* _About this exercise_
In the listing below, find each line that holds the string "Music" and copy it.
----- Supplied data -----
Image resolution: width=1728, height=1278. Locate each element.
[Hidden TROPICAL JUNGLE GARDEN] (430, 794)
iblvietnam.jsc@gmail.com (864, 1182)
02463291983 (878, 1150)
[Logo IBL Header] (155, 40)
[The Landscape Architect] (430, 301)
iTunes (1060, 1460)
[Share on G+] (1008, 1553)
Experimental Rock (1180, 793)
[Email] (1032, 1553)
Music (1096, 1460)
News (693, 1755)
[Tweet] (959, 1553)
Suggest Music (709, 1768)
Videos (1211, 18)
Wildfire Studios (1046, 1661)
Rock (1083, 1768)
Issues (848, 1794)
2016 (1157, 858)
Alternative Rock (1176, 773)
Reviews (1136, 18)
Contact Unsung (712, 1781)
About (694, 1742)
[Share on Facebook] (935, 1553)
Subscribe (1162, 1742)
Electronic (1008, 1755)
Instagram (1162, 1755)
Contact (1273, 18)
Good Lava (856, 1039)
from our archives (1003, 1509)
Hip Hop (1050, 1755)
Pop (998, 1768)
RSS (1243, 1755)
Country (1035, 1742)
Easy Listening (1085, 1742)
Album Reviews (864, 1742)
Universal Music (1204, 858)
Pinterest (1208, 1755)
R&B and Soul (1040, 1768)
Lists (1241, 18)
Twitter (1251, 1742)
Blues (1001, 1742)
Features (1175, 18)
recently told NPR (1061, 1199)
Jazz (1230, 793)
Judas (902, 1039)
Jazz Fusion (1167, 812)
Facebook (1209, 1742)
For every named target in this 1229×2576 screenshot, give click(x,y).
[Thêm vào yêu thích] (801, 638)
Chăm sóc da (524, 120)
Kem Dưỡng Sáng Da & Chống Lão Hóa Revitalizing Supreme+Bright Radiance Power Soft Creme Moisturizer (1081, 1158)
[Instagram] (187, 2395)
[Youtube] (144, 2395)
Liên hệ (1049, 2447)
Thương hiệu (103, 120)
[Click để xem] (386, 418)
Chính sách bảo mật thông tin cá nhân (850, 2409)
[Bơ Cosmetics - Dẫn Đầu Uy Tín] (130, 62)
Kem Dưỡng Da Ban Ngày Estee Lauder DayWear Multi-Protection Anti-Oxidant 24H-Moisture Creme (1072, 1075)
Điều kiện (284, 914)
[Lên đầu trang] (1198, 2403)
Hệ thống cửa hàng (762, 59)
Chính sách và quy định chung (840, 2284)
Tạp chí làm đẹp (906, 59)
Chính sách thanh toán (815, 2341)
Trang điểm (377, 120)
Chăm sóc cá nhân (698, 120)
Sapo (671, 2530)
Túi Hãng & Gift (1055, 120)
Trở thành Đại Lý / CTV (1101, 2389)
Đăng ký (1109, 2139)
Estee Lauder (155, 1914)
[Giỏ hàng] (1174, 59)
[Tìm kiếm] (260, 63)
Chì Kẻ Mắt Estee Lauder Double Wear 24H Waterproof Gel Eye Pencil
-----
* _Response to this exercise_
Music (1096, 1460)
Suggest Music (709, 1768)
Universal Music (1204, 858)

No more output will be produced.